We recognise the limitations of this study. While we identified a protective role of LDL, when premixed with LPS, on brain and liver pro-inflammatory gene expression, liver endotoxin levels were not assessed. Subsequent experiments are required to determine the specific mechanisms behind the anti-inflammatory effects of LDL, for example, whether LDL shuttles LPS to the liver for subsequent secretion into the intestines [12]. This may be achieved by utilising a fluorescent labelled lipopolysaccharide conjugate, or isolating LPS + LDL particles from target organs. In addition, while the measurement of cytokine expression by mRNA levels was informative, this unilateral approach to assessing inflammation is a limitation of our study. Complementary protein and histological readouts of the inflammatory response would be a useful addition to future experiments.

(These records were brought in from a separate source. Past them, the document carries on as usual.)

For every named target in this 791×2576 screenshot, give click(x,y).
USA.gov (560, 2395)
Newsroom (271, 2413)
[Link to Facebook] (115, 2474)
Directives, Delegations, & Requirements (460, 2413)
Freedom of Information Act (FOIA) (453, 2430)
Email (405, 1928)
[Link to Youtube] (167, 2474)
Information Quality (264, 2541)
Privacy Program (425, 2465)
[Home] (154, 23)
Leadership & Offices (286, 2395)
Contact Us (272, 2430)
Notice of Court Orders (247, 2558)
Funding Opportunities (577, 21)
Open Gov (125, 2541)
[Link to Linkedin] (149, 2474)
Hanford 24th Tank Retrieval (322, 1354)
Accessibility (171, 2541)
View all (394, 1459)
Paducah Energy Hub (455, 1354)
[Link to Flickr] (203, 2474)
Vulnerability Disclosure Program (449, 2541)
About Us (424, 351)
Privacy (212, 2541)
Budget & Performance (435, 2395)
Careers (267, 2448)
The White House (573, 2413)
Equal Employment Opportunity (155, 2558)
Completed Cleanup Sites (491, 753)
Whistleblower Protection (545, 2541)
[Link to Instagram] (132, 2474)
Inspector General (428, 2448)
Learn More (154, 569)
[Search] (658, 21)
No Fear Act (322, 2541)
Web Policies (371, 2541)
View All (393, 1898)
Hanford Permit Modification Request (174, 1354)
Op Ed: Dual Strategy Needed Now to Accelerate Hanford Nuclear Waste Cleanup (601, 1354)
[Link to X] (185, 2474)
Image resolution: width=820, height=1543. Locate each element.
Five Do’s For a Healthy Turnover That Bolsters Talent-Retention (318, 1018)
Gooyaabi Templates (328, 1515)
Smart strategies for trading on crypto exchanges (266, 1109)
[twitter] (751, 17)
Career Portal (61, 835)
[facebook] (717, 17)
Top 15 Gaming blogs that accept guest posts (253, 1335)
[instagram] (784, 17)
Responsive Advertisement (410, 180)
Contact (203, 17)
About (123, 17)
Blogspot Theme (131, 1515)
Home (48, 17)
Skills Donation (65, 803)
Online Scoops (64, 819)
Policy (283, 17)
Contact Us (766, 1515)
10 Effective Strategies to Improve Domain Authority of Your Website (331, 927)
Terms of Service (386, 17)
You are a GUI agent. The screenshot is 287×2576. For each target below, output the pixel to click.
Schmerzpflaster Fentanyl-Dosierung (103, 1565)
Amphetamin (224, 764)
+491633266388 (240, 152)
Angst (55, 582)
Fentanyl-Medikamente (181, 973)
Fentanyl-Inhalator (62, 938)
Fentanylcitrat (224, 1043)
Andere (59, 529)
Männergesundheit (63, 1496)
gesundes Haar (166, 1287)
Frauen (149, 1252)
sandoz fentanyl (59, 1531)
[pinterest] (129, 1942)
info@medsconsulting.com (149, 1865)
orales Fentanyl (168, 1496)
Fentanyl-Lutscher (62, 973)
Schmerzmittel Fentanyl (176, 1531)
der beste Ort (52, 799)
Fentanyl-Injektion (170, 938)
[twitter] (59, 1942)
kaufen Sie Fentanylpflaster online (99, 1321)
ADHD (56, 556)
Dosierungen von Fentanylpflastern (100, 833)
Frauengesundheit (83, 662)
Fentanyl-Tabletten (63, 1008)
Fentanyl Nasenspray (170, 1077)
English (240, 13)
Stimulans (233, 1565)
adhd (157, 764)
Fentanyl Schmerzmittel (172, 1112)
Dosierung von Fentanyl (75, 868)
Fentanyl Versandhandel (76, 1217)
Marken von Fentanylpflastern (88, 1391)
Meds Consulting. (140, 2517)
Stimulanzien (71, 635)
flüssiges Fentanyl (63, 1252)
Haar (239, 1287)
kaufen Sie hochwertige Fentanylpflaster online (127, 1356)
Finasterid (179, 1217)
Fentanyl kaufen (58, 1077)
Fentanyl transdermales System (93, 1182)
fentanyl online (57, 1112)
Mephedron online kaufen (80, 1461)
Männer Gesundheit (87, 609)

It would also be useful to understand how different timepoints modify the relationship between lipoprotein administration and the host inflammatory response to LPS. Indeed, a further limitation of this study is the single dose regime of lipoprotein administration and single timepoint. While the single 6-hour timepoint was determined by our interest in the acute phase response and associated sickness behaviours, an extended timepoint and/or treatment regime may reveal additional roles for modified lipoproteins, for example oxLDL. Only male mice were used in these experiments, and sex differences should be a feature of follow-up studies. Lastly, it should also be noted that the translatability of the results to humans is not yet clear, due to the different lipoprotein profiles between mice and humans.

The results of this study present some possible therapeutic implications. Most notably, elevated levels of HDL, in the presence of LPS, may exacerbate neuroinflammation. Consequently, an ideal therapeutic range of HDL may be advisable, as opposed to simply a recommended minimum blood concentration. This is supported by recent clinical evidence, whereby both low and high HDL levels were associated with significantly increased odds of all-cause and cause-specific mortality [31, 60]. While HDL is also thought to play a protective immunomodulatory role in sepsis, this appears to be via an ApoA-I dependent mechanism [6, 33]. HDL and LDL may be useful targets in modulating the acute phase response, and greater insight into their immunomodulatory roles may help prevent neuroinflammation and subsequent neurodegeneration associated with endotoxemia.

In summary, our results indicate that HDL and LDL play distinct roles during the acute phase of LPS-induced inflammation. LDL but not HDL can ameliorate the LPS-induced sickness behaviour represented by an open field test. Furthermore, we showed HDL can shuttle LPS to the brain to promote neuroinflammation, but LDL has anti-neuroinflammatory properties in this LPS-induced mouse model. This study provides a platform to further explore how lipoproteins and other immunometabolites mediate brain-periphery communication during the acute phase of LPS-induced inflammation.